Arlene Richardson, attorney for the defendants, said the town had been “at odds” with the Baileys since around 2015 when the couple applied for and received a business license to operate a sports bar but ended up operating a nightclub instead.

“There were people shooting outside the club,” Richardson said. “There were people invading the gas station on the other side of the interstate. People were standing on their cars naked and urinating, so we shut them down.” 

Keith however, alleges that the town has no problem with nightclubs, but seeks only to limit those operated by Black owners.

“[The town] passed a law that says no bars or clubs can ever be in Fort Deposit again,” Keith said. “How are the white folks over here running a club every weekend without a license, got a sign beside the road and that’s fine. But, when a Black person asks for a license, they say, ‘No.’”

According to the complaint, the Baileys alleged Boone and the town’s council orchestrated the license revocation to create an entertainment industry monopoly in Fort Deposit. The court’s findings to dismiss the suit were based on four factors related to the case. 

The court’s order cites evidence showing the suit was barred by the statute of limitations, having passed the applicable two-year timeframe for filing a case.
***
Challenges »
[1] List each distinct name of a person or family that appears in the lawsuit excerpt, giving each name only once.
[2] Reproduce the lawsuit excerpt word for word, from "According to the" up to and including "to the case.".

Source data »
***
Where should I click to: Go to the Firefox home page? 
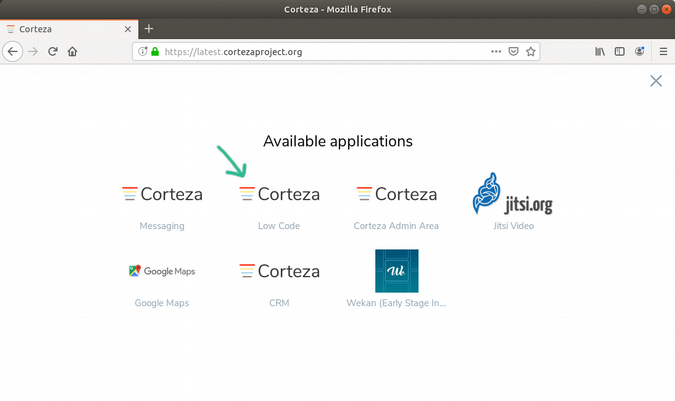[73, 51]
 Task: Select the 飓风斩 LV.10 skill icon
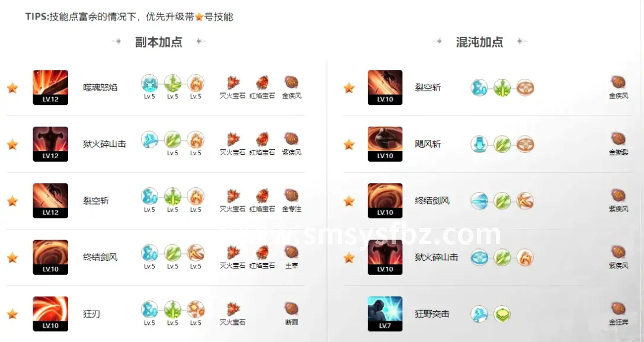click(x=385, y=144)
***
Answers for the tasks »
[1] Arlene Richardson, the Baileys, Keith, Boone

[2]
According to the complaint, the Baileys alleged Boone and the town’s council orchestrated the license revocation to create an entertainment industry monopoly in Fort Deposit. The court’s findings to dismiss the suit were based on four factors related to the case.